[Material provided — start]

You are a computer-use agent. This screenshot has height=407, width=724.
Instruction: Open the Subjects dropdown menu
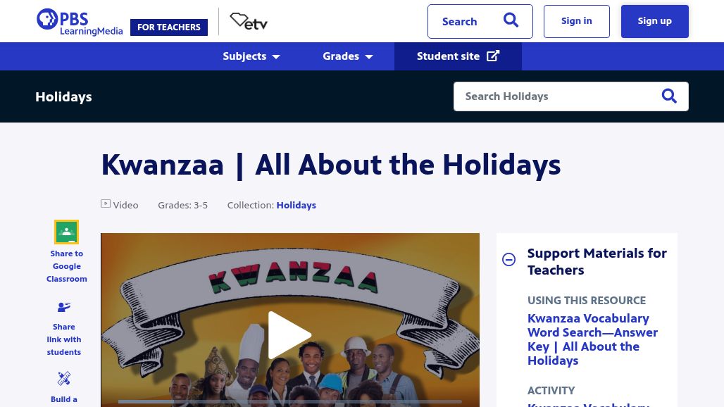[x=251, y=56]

[Material provided — finish]
[Material provided — start]

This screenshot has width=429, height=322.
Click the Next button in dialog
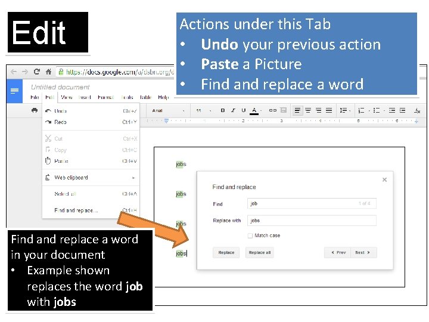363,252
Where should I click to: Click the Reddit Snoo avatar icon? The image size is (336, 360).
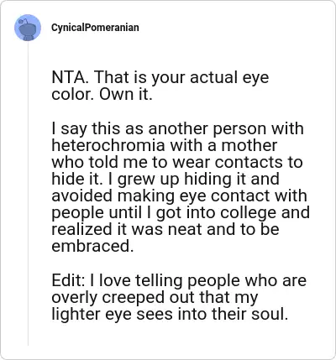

[Material provided — finish]
[Material provided — start]

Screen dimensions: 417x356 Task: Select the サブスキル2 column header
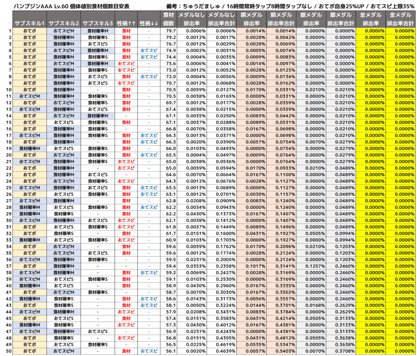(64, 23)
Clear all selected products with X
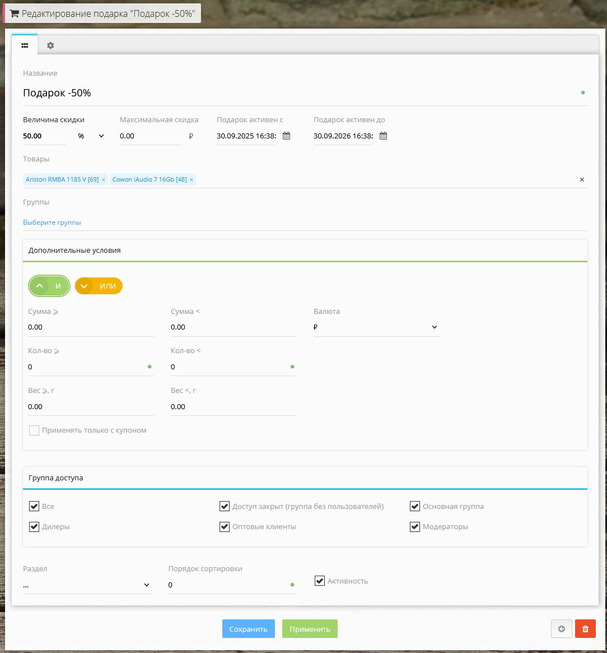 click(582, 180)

[Material provided — finish]

# Work instructions
State the count of lines above containing the string "This", and add nothing to it.

# Worked solution
2